Superstition

I was in Las Vegas last weekend. Whenever I go to Vegas I think about superstition.

One of the best places to observe superstition is at a craps table. Many people go through elaborate routines before they throw the dice. Many also claim that the shooter (the person throwing the dice) always (or almost always) throws a seven (which is bad for most betters after a point has been established) whenever any of the following happen: a die flies off the table and the shooter doesn’t call for the “same dice”; a die hits a stack of chips on the table; a die hits someone’s hand; somebody says the word “Seven”.

These people have been playing craps for a long time and have had ample opportunity to observe that a seven comes up one-sixth of the time regardless of what has happened before or during the throw. But they still cling to the false theory.

Why?

I don’t know for sure, but here are some tentative thoughts…
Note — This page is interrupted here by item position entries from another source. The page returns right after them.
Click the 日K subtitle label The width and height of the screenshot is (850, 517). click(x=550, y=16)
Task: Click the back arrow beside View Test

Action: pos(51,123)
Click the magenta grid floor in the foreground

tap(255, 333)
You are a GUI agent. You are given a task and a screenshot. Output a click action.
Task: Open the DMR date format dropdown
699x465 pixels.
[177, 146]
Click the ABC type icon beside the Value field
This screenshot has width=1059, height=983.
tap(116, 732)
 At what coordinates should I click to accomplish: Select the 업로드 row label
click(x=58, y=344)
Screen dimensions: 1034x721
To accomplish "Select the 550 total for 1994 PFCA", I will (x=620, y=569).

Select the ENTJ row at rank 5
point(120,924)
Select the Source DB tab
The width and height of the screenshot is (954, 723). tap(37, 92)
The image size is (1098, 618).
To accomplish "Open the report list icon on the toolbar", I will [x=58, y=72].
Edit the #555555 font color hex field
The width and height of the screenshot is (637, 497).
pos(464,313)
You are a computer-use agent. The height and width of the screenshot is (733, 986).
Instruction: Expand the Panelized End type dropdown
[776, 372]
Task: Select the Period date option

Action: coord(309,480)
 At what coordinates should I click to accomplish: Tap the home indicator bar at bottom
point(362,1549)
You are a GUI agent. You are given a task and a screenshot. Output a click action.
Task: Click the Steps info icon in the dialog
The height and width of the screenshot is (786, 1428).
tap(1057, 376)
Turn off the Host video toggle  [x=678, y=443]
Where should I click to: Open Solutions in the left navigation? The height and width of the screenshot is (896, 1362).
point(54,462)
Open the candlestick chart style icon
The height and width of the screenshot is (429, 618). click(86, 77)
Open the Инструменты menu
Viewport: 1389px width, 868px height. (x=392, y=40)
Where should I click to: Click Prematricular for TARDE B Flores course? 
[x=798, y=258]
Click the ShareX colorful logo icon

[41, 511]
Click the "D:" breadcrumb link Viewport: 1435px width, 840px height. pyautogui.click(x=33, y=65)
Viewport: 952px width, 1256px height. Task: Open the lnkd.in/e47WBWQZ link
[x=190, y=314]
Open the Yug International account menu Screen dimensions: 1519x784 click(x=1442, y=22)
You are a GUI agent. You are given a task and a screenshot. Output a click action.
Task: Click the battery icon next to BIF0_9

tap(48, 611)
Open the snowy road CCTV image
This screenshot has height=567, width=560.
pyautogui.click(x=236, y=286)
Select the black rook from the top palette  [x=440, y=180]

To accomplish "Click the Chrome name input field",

B.F. Skinner induced “superstition” in pigeons by having a device feed them at regular (or irregular) intervals. The pigeons would start to repeat whatever head-bobbing or leg movements that they did just before being fed because the feedings reinforced this behavior. Even though these movements had absolutely no effect on their feeding, they persisted in performing (and adding to) these movements until they were doing an elaborate dance between feedings!

Does this explain why people do similar things at the craps table (and other areas of life)?

Well, I think they’re related but very different.

I think birds are hard-wired to respond to positive and negative reinforcement. It’s a great, evolved, trick that helps them survive without any knowledge about the world. People learn differently. They form theories and (hopefully) improve them through a series of conjectures and refutations. If they’re lazy or there’s no good opportunity or strong motivation to criticize their conjectures, they might adopt a bad theory and count applications of it as evidence of its truth; even though more careful thought would reveal this to be invalid. Some factors that make this mistake harder to overcome are our great pattern recognition skills (noticing repeating sequences and conjecturing a cause-and-effect relationship) and our knack for selectively noticing and remembering patterns that we were already interested in. This is why the craps players think they’ve experienced things that they haven’t.

This sort of thing doesn’t just affect our superstitions. I’m sure that much of our behavior comes from this superficial learning. And it’s not all bad. Many of our idiosyncrasies were formed this way and they add to our charm. And, not everything warrants deep consideration; sometimes accepting the first plausible theory and moving on is good enough.

But, when we let some of our important ideas about how the world works be formed by this sort of process, it’s unlikely to be good for us.